**Gelesenes anwenden**.
• 1. Stimmen die folgenden Aussagen mit dem Text zur Analyse überein? Antworte jeweils mit Ja oder Nein und zitiere die entscheidenden Worte wörtlich.
(a) In den meisten online gekauften Präparaten wurden Schadstoffe gefunden.
(b) Die Ärztin riet der jungen Frau, ohne ärztliche Aufsicht abzunehmen.
(c) Die Fragerin hat einen BMI von 20,5.
• 2. Fasse den Text zur Analyse in zwei Sätzen zusammen.
• 3. Welche Institution bedauert man laut dem Text zur Analyse in solchen Momenten?

**Text zur Analyse**.

Und auf keinen Fall mit einem Präparat, das per Online-Apotheke erstanden wurde: hier lauert das Verderben auf dem Sprung. In den meisten dieser Produkte wurden Schadstoffe und schädliche Komponenten gefunden, die bei uns im Markt gar nicht zugelassen sind. Sie können nachhaltige Schädigungen einzelner Organe und der Gesundheit auslösen.

Die auskunftsgebende Ärztin hat all dies auch gesagt, mit freundlichen, wohlgesetzten Worten. Sie hat der jungen Frau empfohlen, höchstens unter ärztlicher Aufsicht ans Abnehmen zu gehen, wobei sie dies ja eigentlich wirklich nicht nötig habe. – In solchen Momenten bedauert man die Institution der Ferndiagnose. Da möchte man den fragenden Patienten gleich zur Hand haben, um ihm eine scheuern zu können… was dem Hippokratischen Eind zwar nicht ganz entspräche – aber manchmal vielleicht Wirkung zeigen könnte. Eine ganz andere Frage wäre allerdings die nach dem Motiv: weshalb meint denn die Fragerin, mit BMI 20,5 „zu dick“ zu sein?

**Rohdaten**.

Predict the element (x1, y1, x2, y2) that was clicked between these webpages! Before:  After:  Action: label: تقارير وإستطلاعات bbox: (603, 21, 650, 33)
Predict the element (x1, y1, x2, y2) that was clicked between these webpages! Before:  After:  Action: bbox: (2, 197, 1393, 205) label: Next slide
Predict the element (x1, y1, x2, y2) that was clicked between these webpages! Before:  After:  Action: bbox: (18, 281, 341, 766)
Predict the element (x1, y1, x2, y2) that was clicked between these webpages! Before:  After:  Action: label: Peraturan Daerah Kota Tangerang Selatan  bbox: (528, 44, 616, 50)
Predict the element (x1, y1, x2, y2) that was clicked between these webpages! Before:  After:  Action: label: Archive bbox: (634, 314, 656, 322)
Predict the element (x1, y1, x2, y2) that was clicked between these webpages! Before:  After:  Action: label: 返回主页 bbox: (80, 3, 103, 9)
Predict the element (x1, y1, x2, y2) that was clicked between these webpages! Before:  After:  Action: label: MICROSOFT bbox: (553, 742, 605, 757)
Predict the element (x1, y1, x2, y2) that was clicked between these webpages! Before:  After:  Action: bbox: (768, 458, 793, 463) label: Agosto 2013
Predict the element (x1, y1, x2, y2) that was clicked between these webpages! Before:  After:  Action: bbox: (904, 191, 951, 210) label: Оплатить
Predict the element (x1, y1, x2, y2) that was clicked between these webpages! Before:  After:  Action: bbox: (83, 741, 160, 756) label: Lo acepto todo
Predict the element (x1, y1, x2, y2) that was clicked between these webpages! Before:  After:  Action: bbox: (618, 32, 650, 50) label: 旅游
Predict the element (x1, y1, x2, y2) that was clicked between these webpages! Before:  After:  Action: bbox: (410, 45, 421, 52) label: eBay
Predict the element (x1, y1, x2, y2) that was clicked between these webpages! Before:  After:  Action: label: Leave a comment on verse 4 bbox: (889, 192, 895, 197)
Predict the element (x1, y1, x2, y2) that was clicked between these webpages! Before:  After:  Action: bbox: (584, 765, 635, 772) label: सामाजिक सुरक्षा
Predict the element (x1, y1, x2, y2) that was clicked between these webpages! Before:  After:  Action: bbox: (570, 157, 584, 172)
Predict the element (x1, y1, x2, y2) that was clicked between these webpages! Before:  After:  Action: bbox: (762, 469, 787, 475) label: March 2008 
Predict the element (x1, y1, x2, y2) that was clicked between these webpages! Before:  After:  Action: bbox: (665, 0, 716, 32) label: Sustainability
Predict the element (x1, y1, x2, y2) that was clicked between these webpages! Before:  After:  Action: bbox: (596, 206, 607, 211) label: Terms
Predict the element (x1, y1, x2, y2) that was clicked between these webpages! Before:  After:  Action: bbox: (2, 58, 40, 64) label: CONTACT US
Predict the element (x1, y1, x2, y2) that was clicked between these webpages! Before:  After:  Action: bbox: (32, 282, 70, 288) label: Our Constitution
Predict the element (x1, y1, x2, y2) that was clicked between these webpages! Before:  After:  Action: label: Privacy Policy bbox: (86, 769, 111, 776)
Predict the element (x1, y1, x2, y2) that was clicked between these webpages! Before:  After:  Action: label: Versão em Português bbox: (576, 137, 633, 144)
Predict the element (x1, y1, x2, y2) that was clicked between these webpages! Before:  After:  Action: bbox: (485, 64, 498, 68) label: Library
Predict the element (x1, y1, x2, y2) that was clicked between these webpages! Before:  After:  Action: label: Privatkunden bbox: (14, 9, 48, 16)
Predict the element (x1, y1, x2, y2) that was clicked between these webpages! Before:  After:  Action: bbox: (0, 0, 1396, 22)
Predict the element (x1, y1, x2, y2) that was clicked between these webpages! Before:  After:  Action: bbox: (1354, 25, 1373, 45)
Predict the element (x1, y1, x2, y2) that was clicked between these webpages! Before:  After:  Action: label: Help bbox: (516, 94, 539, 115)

**Lösungen**.
• 1.
(a) Ja: „In den meisten dieser Produkte wurden Schadstoffe und schädliche Komponenten gefunden“
(b) Nein: „höchstens unter ärztlicher Aufsicht ans Abnehmen zu gehen“
(c) Ja: „mit BMI 20,5 „zu dick“ zu sein“

• 2. Der Text warnt vor Präparaten aus Online-Apotheken, weil in den meisten davon Schadstoffe und hier nicht zugelassene Komponenten gefunden wurden, die Organe und Gesundheit nachhaltig schädigen können. Eine Ärztin empfahl einer jungen Frau, höchstens unter ärztlicher Aufsicht abzunehmen, obwohl sie dies eigentlich nicht nötig habe, und der Text fragt, weshalb sich die Fragerin mit BMI 20,5 für zu dick hält.

• 3. Die Institution der Ferndiagnose.